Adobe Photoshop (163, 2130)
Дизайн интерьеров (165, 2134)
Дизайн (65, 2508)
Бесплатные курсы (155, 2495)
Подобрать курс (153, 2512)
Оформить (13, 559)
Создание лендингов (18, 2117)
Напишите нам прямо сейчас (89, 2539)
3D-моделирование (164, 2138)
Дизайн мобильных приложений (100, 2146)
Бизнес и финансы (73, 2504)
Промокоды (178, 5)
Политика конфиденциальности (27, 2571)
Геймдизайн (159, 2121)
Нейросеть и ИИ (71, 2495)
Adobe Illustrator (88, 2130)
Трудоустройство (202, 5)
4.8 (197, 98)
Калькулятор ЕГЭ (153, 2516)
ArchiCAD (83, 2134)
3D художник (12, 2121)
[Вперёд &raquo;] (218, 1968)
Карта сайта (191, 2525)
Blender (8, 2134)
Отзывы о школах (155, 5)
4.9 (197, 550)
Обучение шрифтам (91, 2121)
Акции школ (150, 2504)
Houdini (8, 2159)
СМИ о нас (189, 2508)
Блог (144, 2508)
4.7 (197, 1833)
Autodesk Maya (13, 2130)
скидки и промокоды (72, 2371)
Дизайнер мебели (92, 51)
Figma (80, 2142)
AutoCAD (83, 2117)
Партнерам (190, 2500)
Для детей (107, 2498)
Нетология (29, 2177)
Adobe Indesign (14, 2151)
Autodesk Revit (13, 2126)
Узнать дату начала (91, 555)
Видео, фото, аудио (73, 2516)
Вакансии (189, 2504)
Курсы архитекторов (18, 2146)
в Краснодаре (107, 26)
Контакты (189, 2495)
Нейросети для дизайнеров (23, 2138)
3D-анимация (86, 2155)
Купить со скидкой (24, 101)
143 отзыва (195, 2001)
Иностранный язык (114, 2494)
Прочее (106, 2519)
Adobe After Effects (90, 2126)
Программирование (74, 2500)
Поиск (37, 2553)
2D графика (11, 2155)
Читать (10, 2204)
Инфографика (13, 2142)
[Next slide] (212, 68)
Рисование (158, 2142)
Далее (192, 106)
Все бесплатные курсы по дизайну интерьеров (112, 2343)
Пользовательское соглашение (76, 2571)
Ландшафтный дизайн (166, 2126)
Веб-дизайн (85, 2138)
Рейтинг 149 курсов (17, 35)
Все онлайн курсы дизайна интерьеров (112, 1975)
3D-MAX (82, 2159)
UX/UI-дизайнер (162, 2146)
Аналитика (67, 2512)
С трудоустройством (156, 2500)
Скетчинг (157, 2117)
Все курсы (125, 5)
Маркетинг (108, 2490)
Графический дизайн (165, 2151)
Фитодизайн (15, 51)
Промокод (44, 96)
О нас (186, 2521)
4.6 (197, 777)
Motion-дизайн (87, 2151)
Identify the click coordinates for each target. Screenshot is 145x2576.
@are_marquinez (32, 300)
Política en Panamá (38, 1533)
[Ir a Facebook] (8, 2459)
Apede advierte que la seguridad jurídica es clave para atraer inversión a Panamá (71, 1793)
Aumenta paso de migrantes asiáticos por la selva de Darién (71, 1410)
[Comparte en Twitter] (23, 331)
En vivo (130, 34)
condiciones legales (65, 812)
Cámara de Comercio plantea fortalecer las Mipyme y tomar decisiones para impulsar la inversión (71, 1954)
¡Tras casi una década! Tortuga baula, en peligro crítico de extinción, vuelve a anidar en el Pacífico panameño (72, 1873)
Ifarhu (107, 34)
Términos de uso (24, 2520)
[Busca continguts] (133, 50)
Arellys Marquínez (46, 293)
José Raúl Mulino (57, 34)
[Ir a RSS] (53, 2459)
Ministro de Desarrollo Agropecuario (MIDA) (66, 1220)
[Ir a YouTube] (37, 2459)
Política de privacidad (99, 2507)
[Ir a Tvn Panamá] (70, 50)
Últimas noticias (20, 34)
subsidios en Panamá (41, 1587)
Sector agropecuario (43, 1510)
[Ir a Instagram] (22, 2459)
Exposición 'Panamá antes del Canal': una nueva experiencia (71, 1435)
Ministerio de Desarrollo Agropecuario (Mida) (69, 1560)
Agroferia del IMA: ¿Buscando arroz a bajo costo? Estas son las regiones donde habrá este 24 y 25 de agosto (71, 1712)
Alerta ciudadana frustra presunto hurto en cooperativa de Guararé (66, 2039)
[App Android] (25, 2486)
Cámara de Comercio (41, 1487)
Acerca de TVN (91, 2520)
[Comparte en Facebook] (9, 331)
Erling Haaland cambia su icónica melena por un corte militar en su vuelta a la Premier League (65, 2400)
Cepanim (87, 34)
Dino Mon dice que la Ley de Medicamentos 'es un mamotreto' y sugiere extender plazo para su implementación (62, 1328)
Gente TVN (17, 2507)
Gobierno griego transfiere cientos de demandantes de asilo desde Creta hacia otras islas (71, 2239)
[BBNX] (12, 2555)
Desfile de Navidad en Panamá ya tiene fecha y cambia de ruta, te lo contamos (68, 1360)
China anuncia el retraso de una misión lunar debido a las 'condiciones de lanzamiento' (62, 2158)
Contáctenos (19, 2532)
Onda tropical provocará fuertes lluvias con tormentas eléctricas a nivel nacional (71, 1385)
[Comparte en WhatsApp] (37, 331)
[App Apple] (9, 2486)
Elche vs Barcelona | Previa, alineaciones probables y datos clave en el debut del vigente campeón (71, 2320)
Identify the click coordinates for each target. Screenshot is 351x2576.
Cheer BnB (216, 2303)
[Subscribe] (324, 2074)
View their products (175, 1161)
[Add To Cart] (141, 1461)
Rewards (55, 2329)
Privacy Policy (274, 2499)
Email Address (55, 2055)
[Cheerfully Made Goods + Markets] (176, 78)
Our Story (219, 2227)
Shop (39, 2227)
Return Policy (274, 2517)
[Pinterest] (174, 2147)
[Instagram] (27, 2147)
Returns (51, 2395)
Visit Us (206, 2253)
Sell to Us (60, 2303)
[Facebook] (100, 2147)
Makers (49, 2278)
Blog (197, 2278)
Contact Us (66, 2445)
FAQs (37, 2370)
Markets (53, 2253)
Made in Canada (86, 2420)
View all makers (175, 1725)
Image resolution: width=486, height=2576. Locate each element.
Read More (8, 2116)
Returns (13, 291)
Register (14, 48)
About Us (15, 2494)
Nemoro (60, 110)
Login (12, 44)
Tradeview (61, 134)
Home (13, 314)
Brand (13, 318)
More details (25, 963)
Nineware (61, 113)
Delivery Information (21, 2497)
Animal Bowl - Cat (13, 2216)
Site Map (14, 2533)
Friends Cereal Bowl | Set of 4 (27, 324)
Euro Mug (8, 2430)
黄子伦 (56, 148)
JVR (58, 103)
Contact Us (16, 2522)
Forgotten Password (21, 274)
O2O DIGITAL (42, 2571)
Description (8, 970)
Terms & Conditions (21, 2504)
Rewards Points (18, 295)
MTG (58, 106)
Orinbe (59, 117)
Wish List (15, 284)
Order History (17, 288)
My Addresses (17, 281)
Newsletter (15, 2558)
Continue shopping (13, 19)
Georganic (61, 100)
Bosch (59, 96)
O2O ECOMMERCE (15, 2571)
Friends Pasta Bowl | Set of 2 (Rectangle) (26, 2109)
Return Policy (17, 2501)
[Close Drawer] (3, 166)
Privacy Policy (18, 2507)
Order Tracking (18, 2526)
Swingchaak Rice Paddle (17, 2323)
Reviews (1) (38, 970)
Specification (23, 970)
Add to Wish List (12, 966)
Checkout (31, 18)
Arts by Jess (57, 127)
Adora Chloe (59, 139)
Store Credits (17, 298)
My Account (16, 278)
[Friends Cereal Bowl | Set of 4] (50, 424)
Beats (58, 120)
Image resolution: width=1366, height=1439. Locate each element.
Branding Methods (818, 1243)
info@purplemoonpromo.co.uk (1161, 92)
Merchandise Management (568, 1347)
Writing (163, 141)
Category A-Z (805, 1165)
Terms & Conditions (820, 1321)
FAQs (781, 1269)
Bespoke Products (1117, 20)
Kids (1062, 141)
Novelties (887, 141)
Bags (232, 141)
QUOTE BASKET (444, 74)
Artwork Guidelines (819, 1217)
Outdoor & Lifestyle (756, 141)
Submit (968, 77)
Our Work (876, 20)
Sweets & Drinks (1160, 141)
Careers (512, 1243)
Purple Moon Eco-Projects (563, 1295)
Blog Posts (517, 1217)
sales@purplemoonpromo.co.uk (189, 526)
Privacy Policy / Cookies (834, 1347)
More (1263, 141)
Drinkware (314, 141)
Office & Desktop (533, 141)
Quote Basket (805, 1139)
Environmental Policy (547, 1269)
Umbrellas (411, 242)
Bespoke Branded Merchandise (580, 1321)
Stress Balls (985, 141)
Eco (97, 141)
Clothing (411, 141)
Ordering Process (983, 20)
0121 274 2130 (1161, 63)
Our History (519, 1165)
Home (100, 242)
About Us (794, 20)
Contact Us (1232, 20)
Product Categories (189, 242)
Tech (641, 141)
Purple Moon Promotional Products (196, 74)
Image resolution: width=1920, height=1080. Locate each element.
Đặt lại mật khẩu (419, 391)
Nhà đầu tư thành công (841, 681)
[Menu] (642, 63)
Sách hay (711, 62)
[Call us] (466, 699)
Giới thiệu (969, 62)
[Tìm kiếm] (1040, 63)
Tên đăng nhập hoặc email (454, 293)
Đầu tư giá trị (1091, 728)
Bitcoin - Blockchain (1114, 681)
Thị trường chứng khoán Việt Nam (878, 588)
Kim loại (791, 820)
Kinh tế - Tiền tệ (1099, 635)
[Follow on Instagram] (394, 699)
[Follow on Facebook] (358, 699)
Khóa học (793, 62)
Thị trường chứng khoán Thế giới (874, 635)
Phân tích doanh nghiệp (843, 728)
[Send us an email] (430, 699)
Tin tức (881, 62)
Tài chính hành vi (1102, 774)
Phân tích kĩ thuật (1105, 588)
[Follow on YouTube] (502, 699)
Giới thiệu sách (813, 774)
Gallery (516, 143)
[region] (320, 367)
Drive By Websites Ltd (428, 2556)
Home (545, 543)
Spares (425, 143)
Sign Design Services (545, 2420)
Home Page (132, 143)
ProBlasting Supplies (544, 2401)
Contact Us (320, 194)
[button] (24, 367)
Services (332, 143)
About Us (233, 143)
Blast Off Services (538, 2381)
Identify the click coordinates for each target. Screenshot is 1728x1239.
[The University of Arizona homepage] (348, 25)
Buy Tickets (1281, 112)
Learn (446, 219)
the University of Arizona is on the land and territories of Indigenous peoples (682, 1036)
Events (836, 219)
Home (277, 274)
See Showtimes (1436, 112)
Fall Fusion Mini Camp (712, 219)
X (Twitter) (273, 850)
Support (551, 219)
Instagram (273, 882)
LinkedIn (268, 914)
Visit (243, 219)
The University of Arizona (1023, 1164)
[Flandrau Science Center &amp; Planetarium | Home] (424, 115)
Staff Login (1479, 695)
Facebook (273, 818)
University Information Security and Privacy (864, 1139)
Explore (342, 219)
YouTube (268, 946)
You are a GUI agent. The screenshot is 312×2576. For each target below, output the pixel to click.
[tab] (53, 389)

++++++++++

* THE TASK:
Beginning with the line containing "Blast Off Services (538, 2381)", repeat each line of the listing above, exactly, through the last one, and stop there.

* RESULT BELOW:
Blast Off Services (538, 2381)
Identify the click coordinates for each target. Screenshot is 1728x1239.
[The University of Arizona homepage] (348, 25)
Buy Tickets (1281, 112)
Learn (446, 219)
the University of Arizona is on the land and territories of Indigenous peoples (682, 1036)
Events (836, 219)
Home (277, 274)
See Showtimes (1436, 112)
Fall Fusion Mini Camp (712, 219)
X (Twitter) (273, 850)
Support (551, 219)
Instagram (273, 882)
LinkedIn (268, 914)
Visit (243, 219)
The University of Arizona (1023, 1164)
[Flandrau Science Center &amp; Planetarium | Home] (424, 115)
Staff Login (1479, 695)
Facebook (273, 818)
University Information Security and Privacy (864, 1139)
Explore (342, 219)
YouTube (268, 946)
You are a GUI agent. The screenshot is 312×2576. For each target below, output the pixel to click.
[tab] (53, 389)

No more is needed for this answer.